Japan, U.S. military train, garner understanding

| August 7, 2010 | 0 Comments

Story and Photo by Staff Sgt. Crista Yazzie, U.S. Army-Pacific Public Affairs

Lt. Col. Mark Leszczak, U.S. Army 1st Corps intelligence planner, and Maj. Satoshi Yokoyama, Japan Ground Self Defense Force, Western Army intelligence officer, discuss possible actions during Yama Sakura 58, a staff planning exercise held annually in Hawaii. The joint bilateral exercise gives participants an opportunity to work together as one team, communicating and planning with counterparts. FORT SHAFTER — U.S. and Japanese military leaders found common ground during Yama Sakura 58, an annual bilateral joint staff exercise hosted here, July 20-25, by the U.S. Army-Pacific Contingency Command Post.
With USARPAC CCP acting as higher command, U.S. Army I Corps led the planning and preparation exercise this year with Japan’s Ground Self Defense Force’s Western Army as counterpart. The mid-planning conference prepared participants for YS59, a staff exercise that occurs annually in Japan.
“This week, we accomplished several different things,” said Lt. Col. Paul Carroll, I Corps, officer in charge of YS58. “First, we put together a plan to house and operate a bilateral deployment in Japan, thus providing an opportunity to deploy I Corps headquarters forward to operate in a bilateral environment and train with our Western Army partners.”
Secondly, Carroll said, it provided an opportunity to interact with our Western Army counterparts, making lasting friendships that will take us through the final part of the exercise.

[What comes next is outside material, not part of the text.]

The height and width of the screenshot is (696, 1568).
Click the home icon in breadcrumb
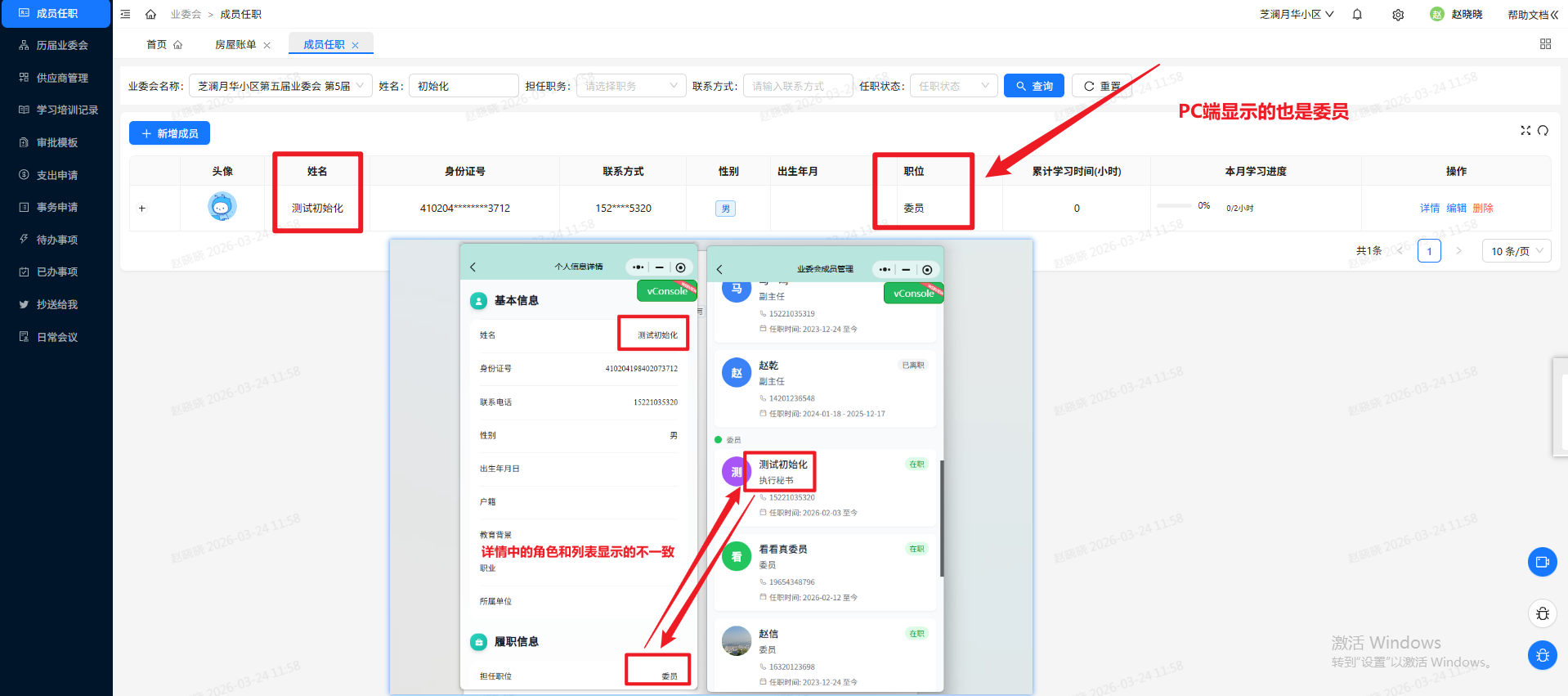point(150,15)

“We went to a luau together, we ran up Diamond Head together the following morning, and that’s the sort of situation that builds these relationships, so that when exercise friction happens, you have that background of both being professional Soldiers and having a personal relationship … and that is priceless,” Carroll said.

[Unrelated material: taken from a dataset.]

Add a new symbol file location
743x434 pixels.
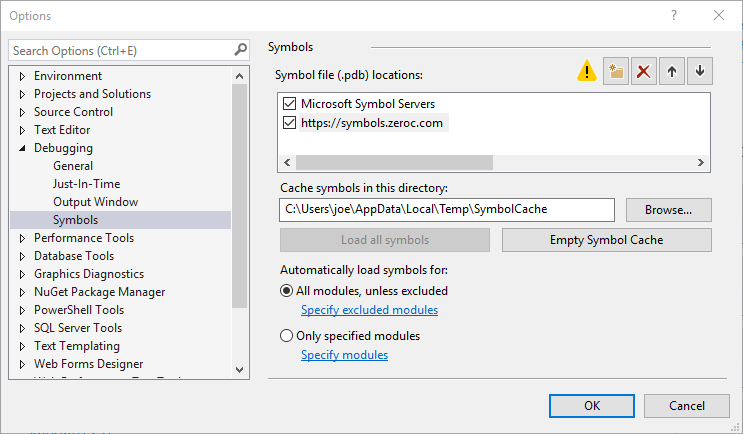(x=616, y=71)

Part of the planning conference is dedicated to actual setting, such as figuring what the tactical operations center layout will be and who will be manning response cells, including details of everything from electronic connectivity to names and numbers of actual troops involved. Another part of the MPC is planning for internal operations of the exercise itself.

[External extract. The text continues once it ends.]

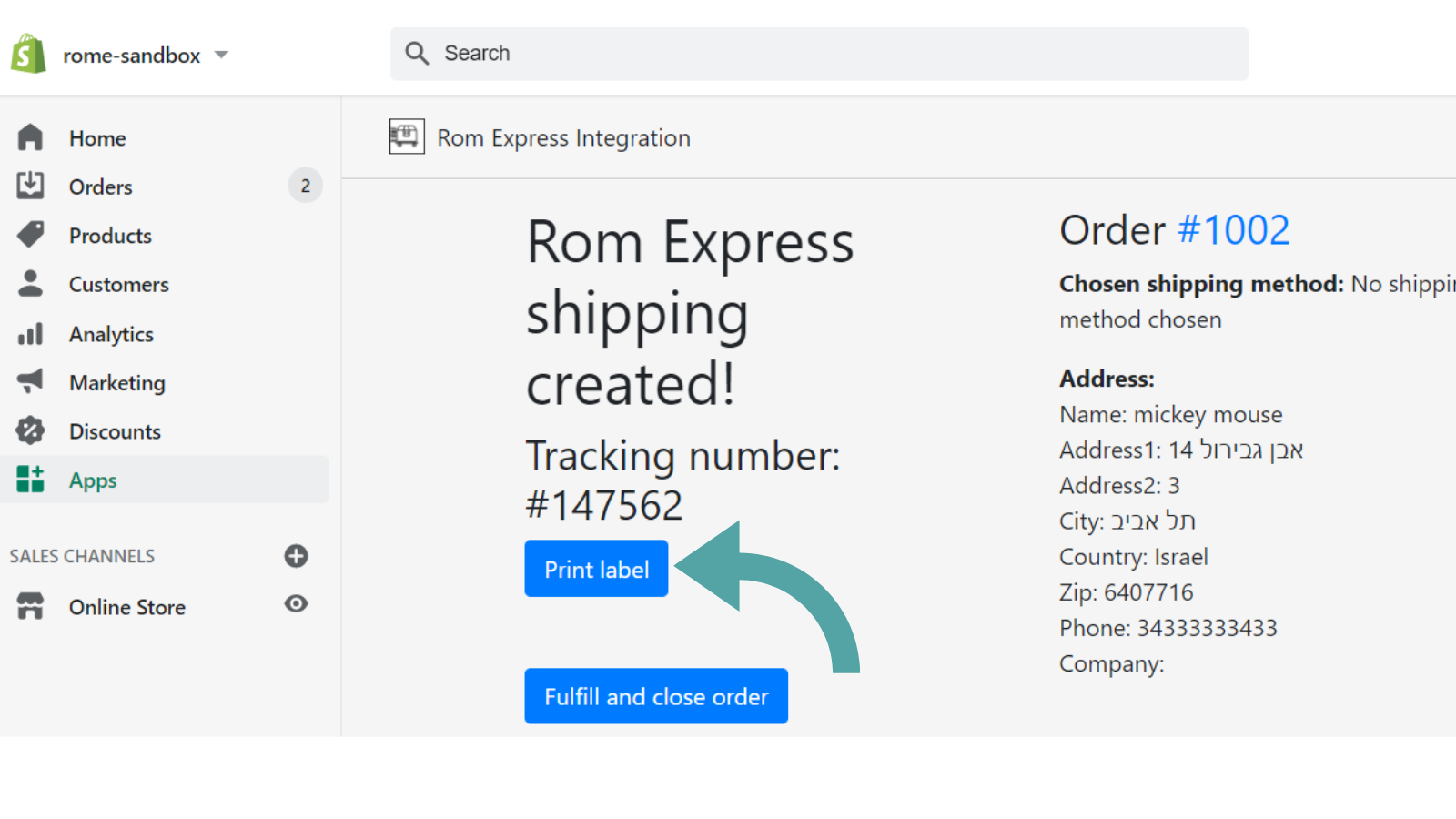Select the Analytics bar-chart icon
The height and width of the screenshot is (819, 1456).
(30, 334)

Also involved are the U.S. Marine Corps’ 3rd Marine Expeditionary Unit, based in Okinawa; the Japanese Air Force; and Japanese Maritime Staff Office.
“This is the biggest staff exercise between the U.S. military and Japanese military, and it is a good chance for improving interoperability between Japan and the U.S,” said Lt. Col. Hironobu Tanaka, exercise operations planning officer, JGSDF Grand Staff Office. “My counterparts are from the USARPAC CCP, and there are some language barriers and differences, but so far, we have gotten over these challenges. This face-to-face interoperability is the first step.”
Lt. Col. Adam Lange, chief, future operations, USARPAC CCP, expressed similar sentiments.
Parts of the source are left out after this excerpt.